Instead of focusing Marvell's business efforts exclusively on chips that control hard drive disks, Murphy has switched gears to add more offerings in data center and wireless communication technology.
"We look forward to working closely with the Marvell team to ensure a smooth transition and to start unlocking the significant opportunities that our combination creates", said Cavium Co-founder and Chief Executive Officer, Syed Ali.
Bermuda-based Marvell makes semiconductors for data-storage devices while California-based Cavium produces communications and networking chips.
"This is an exciting combination of two very complementary companies that together equal more than the sum of their parts", Murphy said.
Marvell is offering $40 per share in cash as well as 2.1757 of its own shares, based on its undisturbed share price prior to November 3.
Marvell intends to fund the acquisition from cash on hand from the combined companies and $1.75 billion in debt financing.

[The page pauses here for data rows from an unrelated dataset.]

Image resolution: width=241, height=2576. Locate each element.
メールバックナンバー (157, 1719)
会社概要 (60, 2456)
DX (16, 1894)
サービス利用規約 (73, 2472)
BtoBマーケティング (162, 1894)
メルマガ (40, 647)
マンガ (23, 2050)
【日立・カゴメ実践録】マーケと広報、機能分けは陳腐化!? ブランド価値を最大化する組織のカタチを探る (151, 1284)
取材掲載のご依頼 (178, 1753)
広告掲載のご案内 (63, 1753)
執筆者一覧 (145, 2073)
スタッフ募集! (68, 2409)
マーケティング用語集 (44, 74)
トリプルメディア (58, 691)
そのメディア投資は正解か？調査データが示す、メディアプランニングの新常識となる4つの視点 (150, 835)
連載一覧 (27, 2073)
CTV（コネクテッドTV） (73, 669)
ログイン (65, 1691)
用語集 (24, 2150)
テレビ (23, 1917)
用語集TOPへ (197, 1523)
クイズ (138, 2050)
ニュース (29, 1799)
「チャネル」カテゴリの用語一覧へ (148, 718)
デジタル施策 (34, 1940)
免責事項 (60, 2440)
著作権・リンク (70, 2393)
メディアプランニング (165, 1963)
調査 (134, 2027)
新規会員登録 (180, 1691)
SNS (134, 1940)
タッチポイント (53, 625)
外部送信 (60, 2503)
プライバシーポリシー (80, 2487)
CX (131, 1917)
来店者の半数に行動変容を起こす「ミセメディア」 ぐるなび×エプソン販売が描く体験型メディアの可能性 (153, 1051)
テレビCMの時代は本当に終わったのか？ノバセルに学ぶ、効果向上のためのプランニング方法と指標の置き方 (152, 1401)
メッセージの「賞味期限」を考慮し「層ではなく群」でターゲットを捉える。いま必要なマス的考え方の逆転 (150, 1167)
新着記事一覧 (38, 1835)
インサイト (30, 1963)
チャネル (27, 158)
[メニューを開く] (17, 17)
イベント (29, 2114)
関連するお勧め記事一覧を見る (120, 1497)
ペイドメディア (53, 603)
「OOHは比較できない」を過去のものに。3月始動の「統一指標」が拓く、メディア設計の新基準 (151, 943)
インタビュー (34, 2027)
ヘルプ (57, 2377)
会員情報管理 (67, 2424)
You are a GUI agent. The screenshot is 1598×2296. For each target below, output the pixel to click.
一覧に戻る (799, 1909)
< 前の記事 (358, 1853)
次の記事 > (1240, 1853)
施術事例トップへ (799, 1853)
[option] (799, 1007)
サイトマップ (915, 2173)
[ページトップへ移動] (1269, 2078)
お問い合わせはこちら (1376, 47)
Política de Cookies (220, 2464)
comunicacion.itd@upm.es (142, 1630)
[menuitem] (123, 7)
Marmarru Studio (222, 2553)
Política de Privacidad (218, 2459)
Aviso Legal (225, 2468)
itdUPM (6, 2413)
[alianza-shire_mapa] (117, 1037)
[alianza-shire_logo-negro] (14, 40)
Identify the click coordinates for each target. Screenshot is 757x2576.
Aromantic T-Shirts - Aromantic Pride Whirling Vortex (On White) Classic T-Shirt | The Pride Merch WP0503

Cavium shareholders will own about 25% of the combined company. Earlier this month, chipmaker Qualcomm Inc rejected rival Broadcom Ltd's $103 billion takeover bid, one of the biggest ever in technology dealmaking, saying the offer undervalued the company and would face regulatory hurdles.
During the investigation, Starboard Value LP took a stake in Marvell and pushed for management changes and divestments, and in April 2016 Sutardja and his wife, President Weili Dai, who founded the company in 1995, stepped down. Cavium shares jumped 7.4 percent after Monday's open. Marvell's customers include Western Digital Corp., Toshiba Corp. and Samsung Electronics Co., according to Bloomberg supply chain analysis.
Goldman Sachs was the financial adviser to Marvell while Qatalyst Partners and JP Morgan Securities were the financial advisers to Cavium. The companies expect the deal to close in mid-2018.